Any advice appreciated :thumb:


----------



## johnnyguitar (Mar 24, 2010)

I don't think Paypal will charge you a penalty although it's worth a conversation with them because I assume they will have paid the recipient of their funds. If you have set up instant payments, I guess if the bank funding fails, they will take the funds from your backup credit or debit card - have a look at your statement. My backup funding source is the debit card for the bank account my Paypal account is linked to, so if there is no money in my account the debit card payment is not going to go through either :lol:

I'm glad I read this though, it reminded me that when my account was transferred on to the Santander system, I was issued with a new sort code that I'm going to have to link with my Paypal account.


----------



## PDK (Apr 14, 2008)

Your bank cant charge you for something that is outside of your control.

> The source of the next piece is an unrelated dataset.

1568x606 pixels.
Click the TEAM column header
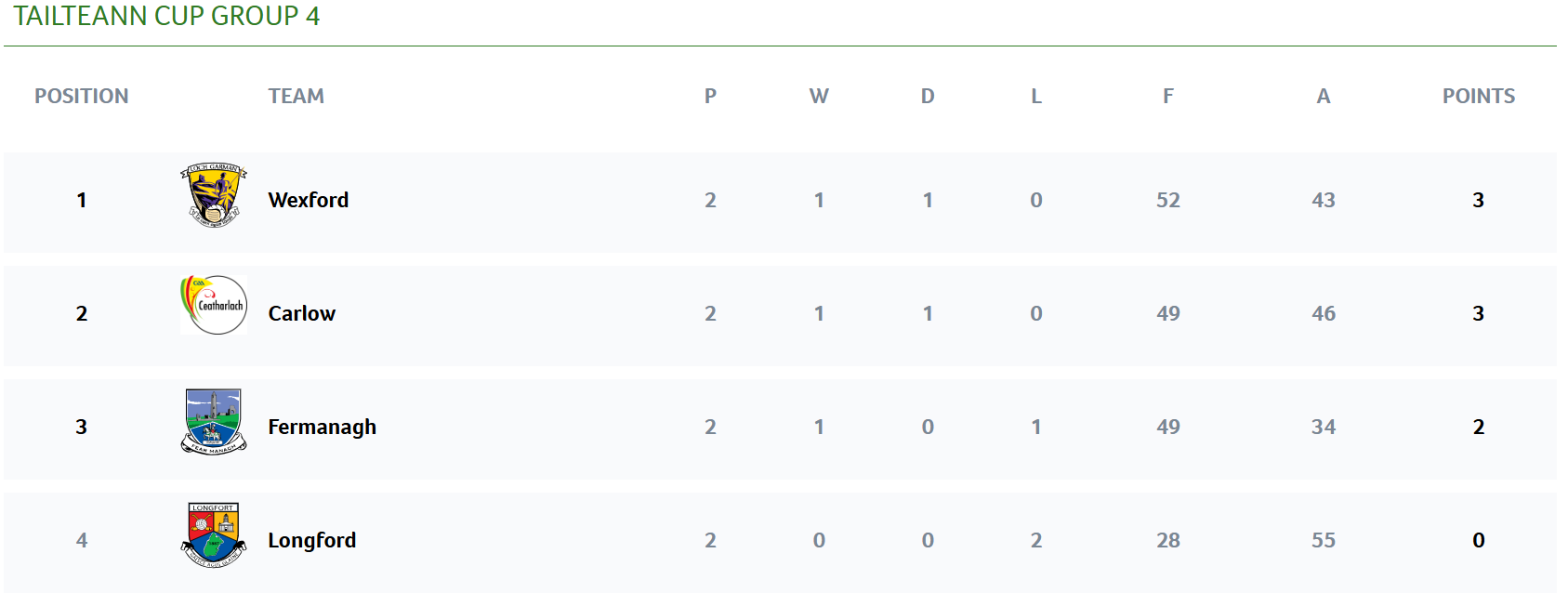(x=296, y=96)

Providing sufficent funds were availible then you will not incurr any charges from your bank. Not sure if paypal will/can charge.


----------



## VIPER (May 30, 2007)

Thankyou chaps :thumb:

Yes, the payment went through okay as paypal just went to my back up of the credit card for the funds which is fine. I'll just be wary of paying for anything on ebay again and opting to fund it from my bank as if it's just been put down to a 'processing error/technical glitch' as I've been told, then there's every chance it'll happen again. I'll have to bring this up the next time I visit my branch.

Cheers


----------



## ChuckH (Nov 23, 2006)

Was Your bank account verified ? This is done by Paypal depositing 2 very small amounts into Your bank account Then You log into Your paypal account and fill in the boxes telling them the dates and ammounts. That then should ensure money can be transfered to and frow without problems. HTH.


----------



## empsburna (Apr 5, 2006)

My OH had the same issue, she is with LloydsTSB. Got an email to say the bank had refused it. She did have her card associated and they used that as "backup" instead.


----------



## VIPER (May 30, 2007)

ChuckH said:


> Was Your bank account verified ? This is done by Paypal depositing 2 very small amounts into Your bank account Then You log into Your paypal account and fill in the boxes telling them the dates and ammounts. That then should ensure money can be transfered to and frow without problems. HTH.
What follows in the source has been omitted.